— begin Source passage —

For only the third time since the late 1800s — and the other two were just after the world wars — the UK's private sector productivity has fallen over five years. This is why unemployment has remained low. It is also why the coalition government got away with three years of economic stagnation. With normal performance, unemployment would now be more than 15 per cent. But this experience raises questions. What are the UK's economic prospects? What should policy do?

I take slight satisfaction from noting that but for this wholly unforeseen change my forecasts for unemployment as a result of the Coalition's policies would have been correct. I'm glad they're not.

What I will take issue with is what Martin Wolf prescribes as the solution to this problem. The FT headline says:

Why the Bank of England must gamble on growth

The job of policy makers is to shift the economy on to a better path. This means taking risks

I agree that there must be a gamble with growth but almost all Wolf's discussion that follows is on the duty of the MPC in this regard. And that's the issue. The MPC should not be taking the risk, politicians should be and the MPC should be the instrument of their policy and not a free agent in its own right.

— end Source passage —

Challenges.
(1) Answer these questions from the UK productivity passage:
(a) According to the passage, how many times since the late 1800s has the UK's private sector productivity fallen over five years?
(b) What level would unemployment now be at with normal performance?
(c) Who does the writer say should be taking the risk instead of the MPC?
(2) Pick up the UK productivity passage after its final sentence and write the next paragraph or two.

— begin Data supplied —

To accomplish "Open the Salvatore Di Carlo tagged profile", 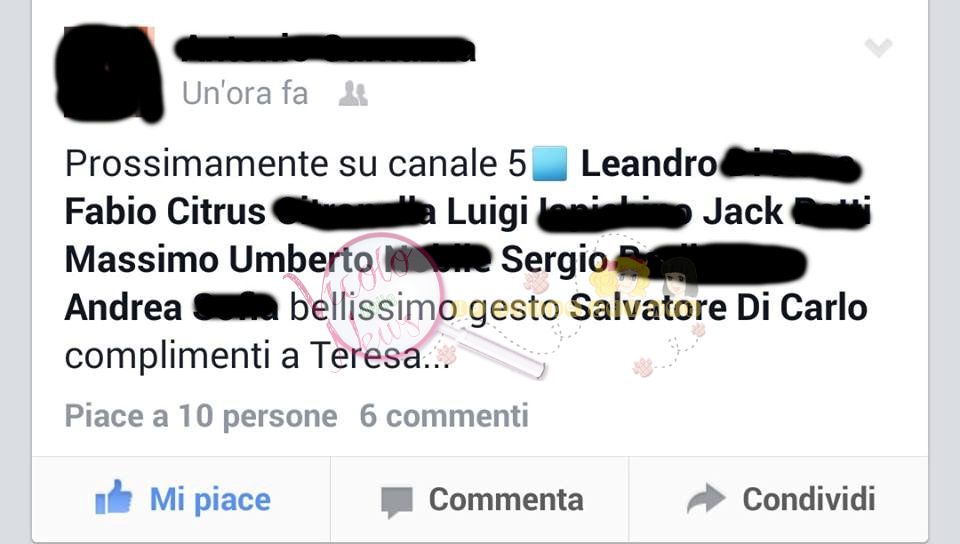I will click(x=719, y=307).
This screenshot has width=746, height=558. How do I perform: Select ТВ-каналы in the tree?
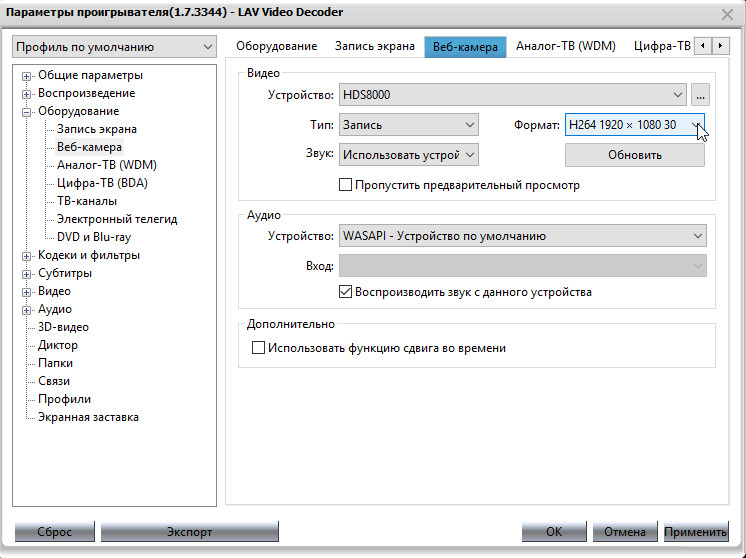89,201
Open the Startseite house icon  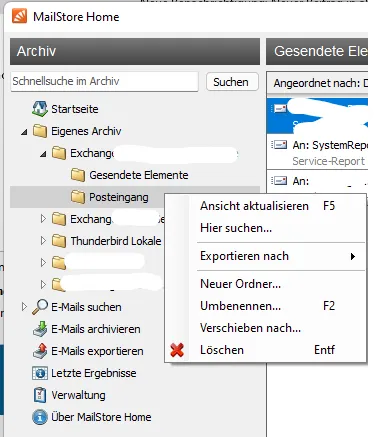click(x=40, y=109)
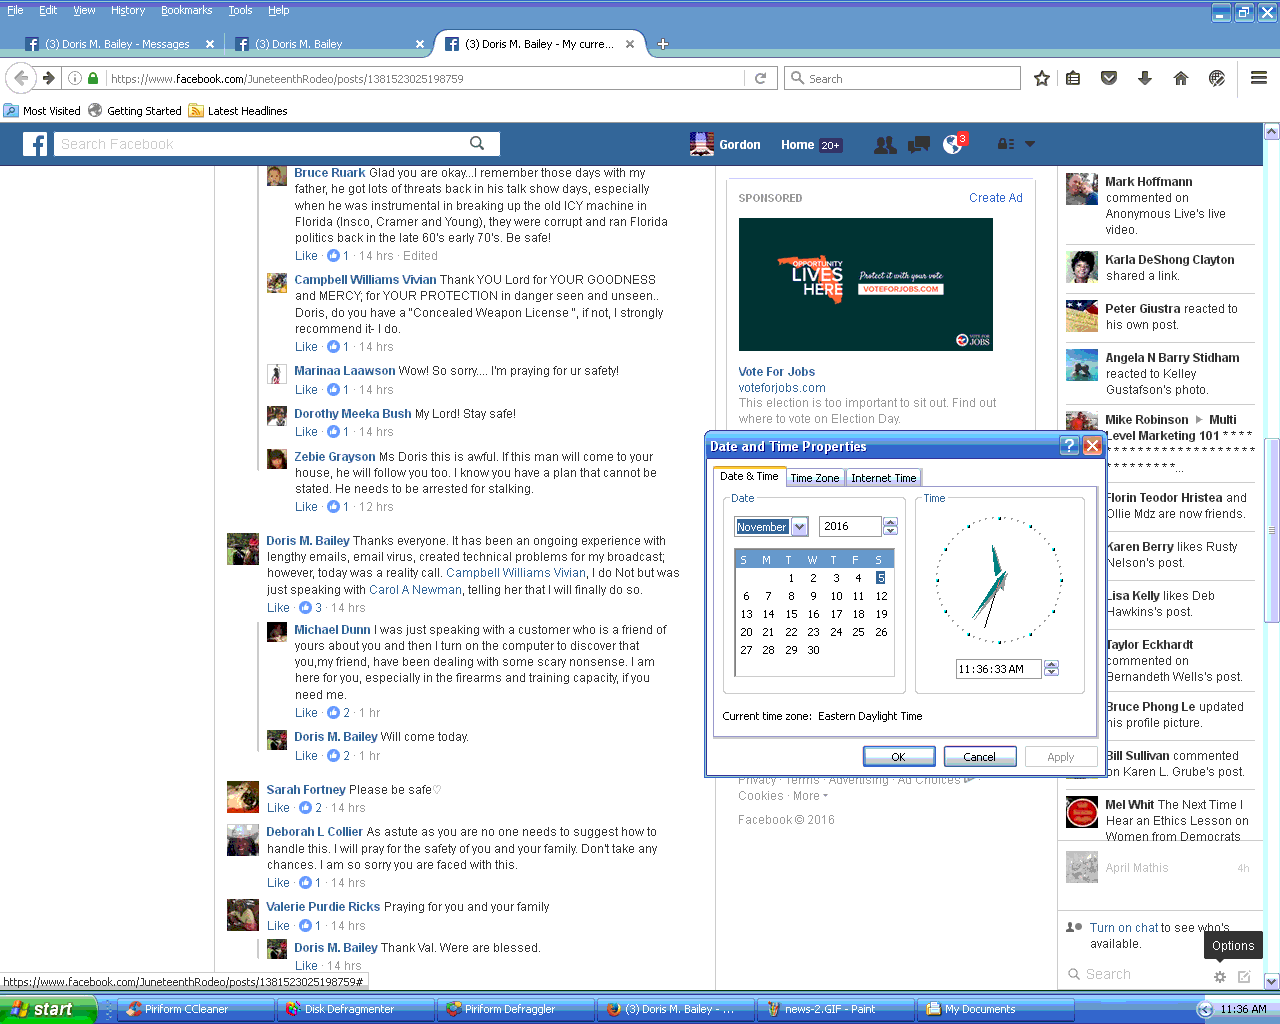This screenshot has height=1024, width=1280.
Task: Expand the More footer links
Action: (x=810, y=796)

— end Data supplied —

Responses.
(1)
(a) Three times, counting the current one.
(b) More than 15 per cent.
(c) Politicians.

(2)
The corporate capture of policy is well represented by the very existence of the MPC - and I am aware of and also critical of Labour's part in its creation, for the record. I expect democratically elected politicians to take risk and be accountable for it. The MPC does not share those characteristics. It is the wrong organisation to take risk. It's an indication of the poverty of our economic leadership that people like Martin Wolf can think it should have this role.